Mike Polito, one of the many penguin researchers and a grad student at the time, taught me how to count penguins (with a counter) and use the results to track each species’ migration patterns.

Sometimes counting penguins is hard…

…and sometimes it’s too easy.

On the other end of the spectrum is Soames Summerhays, a National Geographic IMAX documentary filmmaker, who was filming a documentary on the continent and its wildlife. (As far as I am aware, it has not yet been released.) The two of us co-wrote a daily expedition report (DER) for the National Geographic ship logs about our day in Brown Bluff.

Research bases

Research bases became a way for countries to lay claim over different areas of Antarctica in the 1800s and 1900s. Chile, Argentina and Great Britain fought for over a century over borders in Patagonia and on the continent, and all still lay claim to overlapping territories. But who’s counting now, when neither Chile nor Argentina have active research bases in Antarctica?


International graffiti on old silos near the 1920's-era Chilean base


As there is no one able to haul off huge metal silos (not to mention nowhere to recycle them), this abandoned 1920’s-era Chilean research station is left to rust and wear in the elements.
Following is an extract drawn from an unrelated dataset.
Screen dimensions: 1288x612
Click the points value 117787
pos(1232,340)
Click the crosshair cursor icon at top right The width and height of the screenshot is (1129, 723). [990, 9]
An abandoned boat in the volcanic crater


This once-thriving Chilean base sits in the bed of a volcanic crater. The choice was ideal because the sea is calm, the rocks break the wind, and icebergs and debris don’t generally make it that far.

Port Lockroy

The Chileans and Argentinians don’t have research bases, but the British do! Port Lockroy is an active British research station on an island in the Antarctic Peninsula, and it’s the only active base left on the continent.


Researchers bunk in this room at Port Lockroy.


The base has been declared a historical monument and is funded entirely by people like me who bought dozens of penguin keychains and Antarctica postcards in the gift shop. It’s run by the United Kingdom Antarctic Heritage Trust, a charity set up in 1993 to restore the station’s buildings and preserve human history in the Antarctic.


Beware the strong winds! (They blew a little kid right off this entrance ramp to Port Lockroy and into a patch of nesting penguins to left, below the frame. Oops.)


For more of what’s going on now at Port Lockroy, check out the UKAHT’s Port Lockroy Diaries, written by researchers and logged on the site as far back as 2003. Read the most recent Port Lockroy entry to find out how researchers prep for four months at the south pole. Now how do we get jobs on that base…

Tara for TKGO

Shot of the Week

On especially clear days in Antarctica, when the sky and ocean are the same color, the icebergs and their reflections look like floating islands against a blue background.